The organizations said the purpose of the two-day workshop is to increase community involvement in, and understanding of, opportunities in Wrangell’s Ranger District to create long-term timber projects. SEACC Community Organizer Jeremy Maxand said the two-day event, which begins Nov. 29, will focus on a wide range of topics.
“The first day is focused on ‘what does community collaboration with Forest Service decision making and land management look like?’ How can we use GIS and mapping to identify resources on the island or the borough for economic development? We’re going to talk a little bit about workforce development and the possibility of a high-value timber manufacturing curriculum in the high school and what infrastructure we need to do that,” he said.
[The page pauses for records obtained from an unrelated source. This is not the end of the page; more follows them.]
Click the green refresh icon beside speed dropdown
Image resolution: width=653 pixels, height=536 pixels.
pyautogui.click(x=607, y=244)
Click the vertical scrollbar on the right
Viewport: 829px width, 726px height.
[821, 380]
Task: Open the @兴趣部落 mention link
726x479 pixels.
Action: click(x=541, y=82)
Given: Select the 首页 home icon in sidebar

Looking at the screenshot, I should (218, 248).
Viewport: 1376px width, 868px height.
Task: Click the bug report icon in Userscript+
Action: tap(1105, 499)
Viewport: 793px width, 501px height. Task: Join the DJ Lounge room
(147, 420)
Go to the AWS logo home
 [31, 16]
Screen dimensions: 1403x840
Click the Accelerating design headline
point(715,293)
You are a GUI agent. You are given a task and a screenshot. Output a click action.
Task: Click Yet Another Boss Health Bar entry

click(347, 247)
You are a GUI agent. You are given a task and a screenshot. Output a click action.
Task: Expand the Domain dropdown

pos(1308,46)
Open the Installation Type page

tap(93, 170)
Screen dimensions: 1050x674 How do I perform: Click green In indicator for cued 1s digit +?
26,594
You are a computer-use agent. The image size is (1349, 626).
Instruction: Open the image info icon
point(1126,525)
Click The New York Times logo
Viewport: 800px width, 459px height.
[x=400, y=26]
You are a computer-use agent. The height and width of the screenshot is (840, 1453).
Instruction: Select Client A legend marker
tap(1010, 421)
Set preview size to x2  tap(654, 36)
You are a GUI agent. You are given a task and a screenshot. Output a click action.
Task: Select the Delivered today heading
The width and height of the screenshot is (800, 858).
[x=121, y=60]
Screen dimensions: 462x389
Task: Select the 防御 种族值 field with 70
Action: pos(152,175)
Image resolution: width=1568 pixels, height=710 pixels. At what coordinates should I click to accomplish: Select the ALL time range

He also said there will be a roundtable discussion about how the community would like to use the region’s resources. Maxand said that includes timber, recreation and fishing.
“These are not new concepts, but there are a couple of major decisions that the Forest Service is going to be making soon. One of those is the Wrangell Island Project, which is a pretty large timber sale. And there’s quite a bit of interest in the community to see that sale maximize local job creation and to provide wealth creation essentially in a sustainable way for as long as possible. Some of the conversation is going to be focused on that project,” he said.
He said he hopes the conversation will provide insight to the Forest Service as they develop the Wrangell Island project. Marianne Klinger also will be taking part in the workshop. Klinger has more than 20 years of experience with contracting. She previously worked for the Forest Service as well. Klinger plans to present information specific to stewardship contracting during the second day. She said she would like to dispel what she calls “myths”.
“There are a lot of people who think stewardship contracting is really difficult or time consuming. So I’m going to talk about those barriers that people have set up for themselves and how we can overcome those,” she said.
Klinger said understanding the stewardship contracting process could benefit Wrangell in the long-term.
“If we generate revenue from the sale of products, that revenue can stay right in the local community. With a regular timber sale, that revenue goes back to the Department of Treasury. So you keep your jobs local and you generate more money to spend on projects to achieve those land management goals,” she said.
The workshop is open to the public. Maxand said he expects local mill owners, government officials and representatives from the Wrangell Ranger District to attend. The sessions, which are held at the Nolan Center Classroom, begin at 9 a.m. and end at 4 p.m. both Thursday and Friday Nov. 29 and 30.